- Given passage -
= = = = =

Very well said and I agree.I think David A. sang the songs that mainstream America wanted to hear and the songs it would take to win it all . David C. sang the songs that stayed true to his style. David A. wins American Idol but David C. sells more records.


----------



## Richard King (Mar 25, 2002)

Had to watch NCIS first so I am just watching it now and typing as the show goes on.... Skipping the comments from the judges.
Round one: DC did very well, but, I hate to say it, DA just blew the song away. I think it was his best performance of the season and was very surprised. Finally, he had some range in the voice. Round one to DA. 

Round two: DC Ok, but not great. Not wild about the song selection. DA another above average performance for him. I hate this, but round 2 to DA. 

Round 3: Well, DA again did the better performance.  
DA wins the title. 

Would I ever buy a record by him? No way. Is he talented, you bet. I much prefer the style of DC to DA and would buy a DC record. 

I notice that they made sure that no lyrics were going to be forgotten this week as there was a telepromter in the audience that appeared in the picture a couple of times.


----------



## davemayo (Nov 17, 2005)

cdc101 said:


> It comes down to this for me...
> 
> I Will buy a David Cook album.
> 
> ...


Couldn't have said it better myself. I feel exactly the same way.


----------



## davemayo (Nov 17, 2005)

Also, the audio was terrible once again. Ryan's mic was echoing all show and the contestants were drowned out by the band. What's the deal? :nono:


----------



## djzack67 (Sep 18, 2007)

= = = = =

- Set problem 1 -
Say whether each statement agrees with the American Idol thread, answering yes or no and quoting the deciding words: (a) Richard King gave round one to DA; (b) Richard King would buy a record by DA; (c) davemayo says the contestants were drowned out by the band.
- Set problem 2 -
Continue the American Idol thread by writing the post that djzack67 makes under the last header.
The data that follows comes from a separate source.

- Data block -

= = = = =

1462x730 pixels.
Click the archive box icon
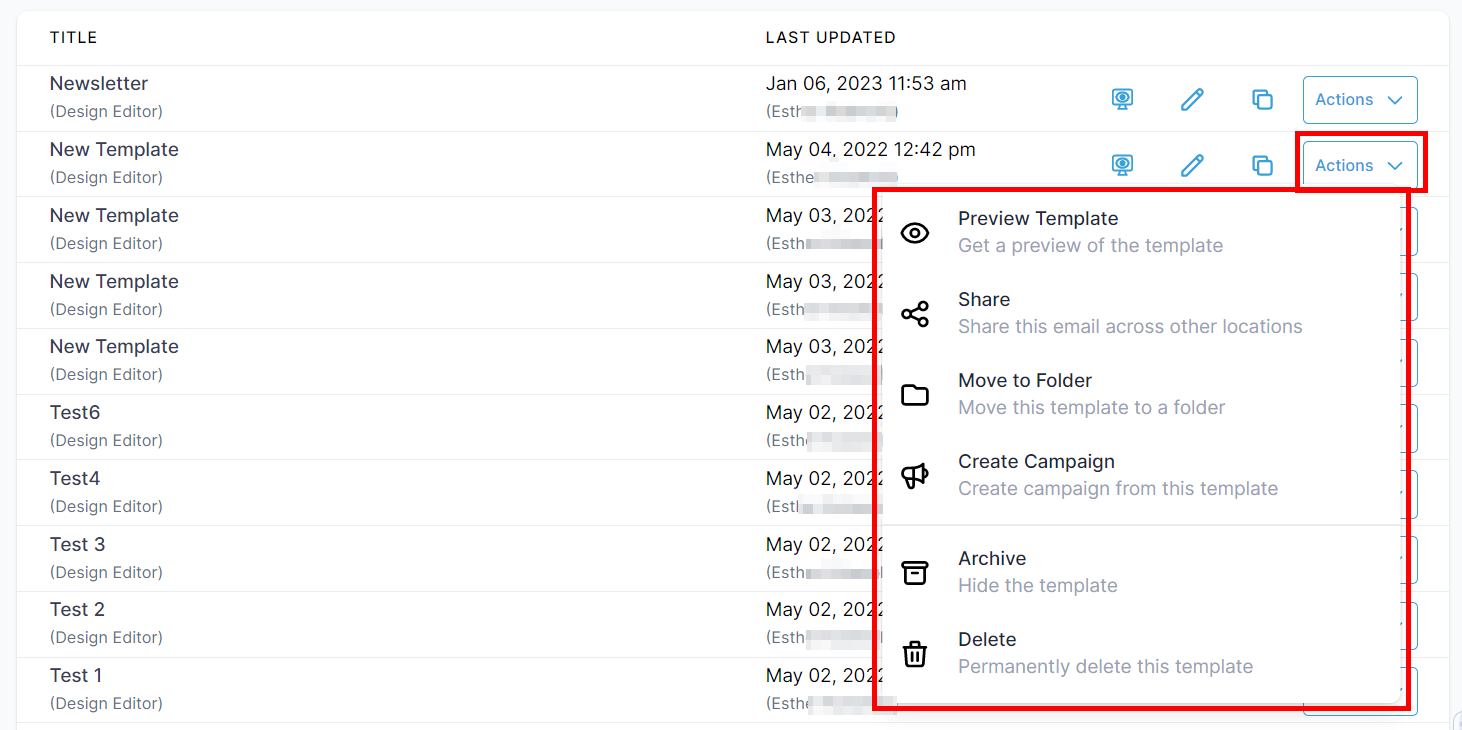(915, 573)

= = = = =

- Expected answer 1 -
(a) Yes: "Round one to DA."
(b) No: "Would I ever buy a record by him? No way."
(c) Yes: "the contestants were drowned out by the band"

- Expected answer 2 -
Doug Brott said:


> Well, it's that time of year again .. Time when American Idol is done and we all move on with our lives again
> 
> This year, I'm going to make a prediction that cant' be beat .. David will win! Hopefully that doesn't spoil it for anyone .
> 
> ...


David A. i think has already won do to the producers. But really David C. has the talent.


----------



## Sixto (Nov 18, 2005)

cdc101 said:


> It comes down to this for me...
> 
> I Will buy a David Cook album.
> 
> ...


Same here.

Exactly the same feelings.

I feel bad for DC ... but just maybe he's got a shot.


----------



## richiephx (Jan 19, 2006)

They both are winners and both will have a bright future. They have different musical styles and genres. Based up tonight's performances, I have to give the edge to DA. I would not buy a CD from either of them because I don't buy CDs anymore. I have Sirius and I have more than enough variety and music to listen to. Would I listen to either artist on a channel that is playing their music, absolutely. It doesn't mean one is better than the other. They are both excellent in their genres.


----------



## machavez00 (Nov 2, 2006)

Dial Idol has DC 46.51 to DA 35.11 at this point


----------



## heathramos (Dec 19, 2005)

I thought DA's first song was the best song of the night

I actually didn't like DC's last song very much but applaud him for doing a new song.

DA played it safe and has a better chance of winning because of it

Would I buy a cd from either one? no but more likely with DC than DA


----------



## Doug Brott (Jul 12, 2006)

The better singer to me is David Cook .. top that with what was obviously a heart-felt performance by DC, he's got my vote.

As for feeling sorry for either David .. I wouldn't worry. Both of these fine gents will be doing just fine financially and they'll both be doing exactly what they want to be doing. What more could you ask for?


----------



## Ron Barry (Dec 10, 2002)

A season where at the end one feels that the time invested was worth the investment..  The season fell well short in my opinion and thought I thought David A. sounded the best he has all season his vocals and presentation is just not their compared to DC but my guess is DA will win. One thing that really really bugged me is how bias the judging was this season and it was amazingly apparent with DA.. I mean How man "You can sing the phonebook (Which is so far for the truth)", "Molton hot", "You are the bomb" did DA get jeeze it became so predictable that tonight I was saying it seconds before Randy mouthed it off.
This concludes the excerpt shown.